Requesting clarification of Galois' last letter

Question

I am reading Galois' last letter to Auguste Chevalier before the infamous duel.

https://www.ias.ac.in/article/fulltext/reso/004/10/0093-0100

What is the notation H' for a group H supposed to represent here? Later in the letter he uses the word "differentials". Surely these are not the same differentials from Calculus? And yet later, integrals are introduced. How do I make sense of these connections? How to make sense of what he means by "modular equation" and a sine function being related to permutations? What result of Legendre is he referencing on the 7th page for $\frac{\pi}{2}? I googled and found nothing of the sort.

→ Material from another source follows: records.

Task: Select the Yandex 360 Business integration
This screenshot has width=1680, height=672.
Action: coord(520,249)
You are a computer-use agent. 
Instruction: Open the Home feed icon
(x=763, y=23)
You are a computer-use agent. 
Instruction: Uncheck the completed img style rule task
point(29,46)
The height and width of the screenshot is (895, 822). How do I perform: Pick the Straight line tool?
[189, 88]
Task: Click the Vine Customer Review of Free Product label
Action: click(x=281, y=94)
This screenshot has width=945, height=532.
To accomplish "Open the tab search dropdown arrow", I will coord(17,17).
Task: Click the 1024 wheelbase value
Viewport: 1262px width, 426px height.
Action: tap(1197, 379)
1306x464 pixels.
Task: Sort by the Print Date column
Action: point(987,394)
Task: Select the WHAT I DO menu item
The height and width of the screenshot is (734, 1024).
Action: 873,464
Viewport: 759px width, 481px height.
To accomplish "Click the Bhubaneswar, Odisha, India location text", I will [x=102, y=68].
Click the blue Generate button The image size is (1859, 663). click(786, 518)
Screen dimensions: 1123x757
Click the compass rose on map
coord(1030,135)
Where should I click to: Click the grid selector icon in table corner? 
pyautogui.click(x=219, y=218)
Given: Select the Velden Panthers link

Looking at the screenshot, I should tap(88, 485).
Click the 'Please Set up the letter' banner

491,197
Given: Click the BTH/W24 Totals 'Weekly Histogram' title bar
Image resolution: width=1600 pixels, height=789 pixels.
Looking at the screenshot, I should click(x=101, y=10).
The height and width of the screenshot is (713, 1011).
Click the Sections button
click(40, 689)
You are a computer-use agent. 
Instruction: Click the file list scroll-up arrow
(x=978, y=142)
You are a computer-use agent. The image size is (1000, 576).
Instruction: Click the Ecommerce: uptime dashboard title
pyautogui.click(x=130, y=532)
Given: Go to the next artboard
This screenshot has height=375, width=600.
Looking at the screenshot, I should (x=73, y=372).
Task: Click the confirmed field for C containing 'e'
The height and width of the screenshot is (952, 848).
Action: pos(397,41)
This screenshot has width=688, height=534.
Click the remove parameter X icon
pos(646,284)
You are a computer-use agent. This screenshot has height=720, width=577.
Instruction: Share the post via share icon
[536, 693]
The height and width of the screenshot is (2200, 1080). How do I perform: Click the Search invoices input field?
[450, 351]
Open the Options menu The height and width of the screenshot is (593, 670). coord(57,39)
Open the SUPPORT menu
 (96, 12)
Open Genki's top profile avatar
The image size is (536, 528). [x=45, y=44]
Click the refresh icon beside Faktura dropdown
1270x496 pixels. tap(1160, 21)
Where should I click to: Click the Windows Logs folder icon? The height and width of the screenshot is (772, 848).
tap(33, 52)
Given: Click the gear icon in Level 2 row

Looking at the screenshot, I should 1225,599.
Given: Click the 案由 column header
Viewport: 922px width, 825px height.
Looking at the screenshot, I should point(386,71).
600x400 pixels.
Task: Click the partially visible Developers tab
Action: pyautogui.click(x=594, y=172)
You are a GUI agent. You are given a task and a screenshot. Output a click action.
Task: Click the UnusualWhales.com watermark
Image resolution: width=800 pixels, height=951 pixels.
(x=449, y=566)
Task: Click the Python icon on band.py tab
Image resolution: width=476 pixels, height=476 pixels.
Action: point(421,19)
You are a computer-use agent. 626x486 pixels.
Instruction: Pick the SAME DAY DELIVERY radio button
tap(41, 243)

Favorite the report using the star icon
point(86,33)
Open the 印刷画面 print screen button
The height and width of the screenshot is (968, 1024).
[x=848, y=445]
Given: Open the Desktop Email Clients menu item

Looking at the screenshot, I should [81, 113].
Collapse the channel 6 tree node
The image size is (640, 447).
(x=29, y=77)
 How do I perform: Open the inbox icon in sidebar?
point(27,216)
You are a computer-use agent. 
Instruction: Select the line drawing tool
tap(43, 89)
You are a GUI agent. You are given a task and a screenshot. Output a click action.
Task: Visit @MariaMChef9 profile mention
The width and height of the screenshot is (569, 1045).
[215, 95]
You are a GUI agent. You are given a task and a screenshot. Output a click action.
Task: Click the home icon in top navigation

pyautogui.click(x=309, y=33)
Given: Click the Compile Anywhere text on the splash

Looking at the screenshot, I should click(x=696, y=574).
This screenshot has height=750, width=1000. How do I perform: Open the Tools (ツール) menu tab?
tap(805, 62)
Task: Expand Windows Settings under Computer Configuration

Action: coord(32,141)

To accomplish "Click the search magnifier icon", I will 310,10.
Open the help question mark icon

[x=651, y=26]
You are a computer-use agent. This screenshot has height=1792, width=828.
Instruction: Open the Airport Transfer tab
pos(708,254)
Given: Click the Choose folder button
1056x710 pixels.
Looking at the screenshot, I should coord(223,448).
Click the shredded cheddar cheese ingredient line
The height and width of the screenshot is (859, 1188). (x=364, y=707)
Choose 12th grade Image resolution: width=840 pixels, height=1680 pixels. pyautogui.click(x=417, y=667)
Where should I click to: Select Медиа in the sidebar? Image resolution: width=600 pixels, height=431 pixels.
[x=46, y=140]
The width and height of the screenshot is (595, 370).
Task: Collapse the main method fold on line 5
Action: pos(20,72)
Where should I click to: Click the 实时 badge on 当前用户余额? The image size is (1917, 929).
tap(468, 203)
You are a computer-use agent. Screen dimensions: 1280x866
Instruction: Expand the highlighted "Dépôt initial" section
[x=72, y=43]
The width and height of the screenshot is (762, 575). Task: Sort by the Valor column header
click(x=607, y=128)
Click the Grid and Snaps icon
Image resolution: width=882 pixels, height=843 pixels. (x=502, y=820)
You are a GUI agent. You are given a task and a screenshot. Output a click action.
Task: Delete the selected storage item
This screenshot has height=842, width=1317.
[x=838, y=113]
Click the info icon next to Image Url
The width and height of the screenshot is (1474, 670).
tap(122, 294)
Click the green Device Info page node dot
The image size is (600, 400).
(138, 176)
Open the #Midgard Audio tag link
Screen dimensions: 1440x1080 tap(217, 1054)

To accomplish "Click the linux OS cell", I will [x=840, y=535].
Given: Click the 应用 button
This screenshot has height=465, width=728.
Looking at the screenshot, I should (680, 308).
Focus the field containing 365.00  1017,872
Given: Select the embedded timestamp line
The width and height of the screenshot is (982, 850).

Edit: I seem to have found the result referenced https://en.wikipedia.org/wiki/Gauss%E2%80%93Legendre_algorithm it is Gauss-Legendre Derivative of the elliptic integral of the first kind

Answer 1

1. Regarding the $T', S'$ notation, Galois is talking about the decomposition of a group $G$ into left resp. right cosets with respect to a subgroup $H$. The notation $H, HS, HS', \dots$ is meant to indicate the list of cosets, so $S, S', \dots$ is meant to indicate some collection of elements of $G$ belonging to different cosets. It is a little confusing that he capitalizes them but with enough context it's basically clear what he means. So that stuff about proper decompositions is referring to when $H$ is normal.

2. This is not my area, but I think the bit about modular equations is referring to the use of the $j$-invariant to construct polynomials with Galois group $PGL_2(\mathbb{Z}/n\mathbb{Z})$. I'm not sure what he means by "sine of the amplitude..." here but it could be referring to the elliptic sine.

3. This is extremely not my area, but yes, he means differentials and integrals in the calculus sense. I believe this bit is referring to a circle of ideas involving hyperelliptic integrals, periods, and abelian varieties, but I'm not familiar enough with this stuff to say more.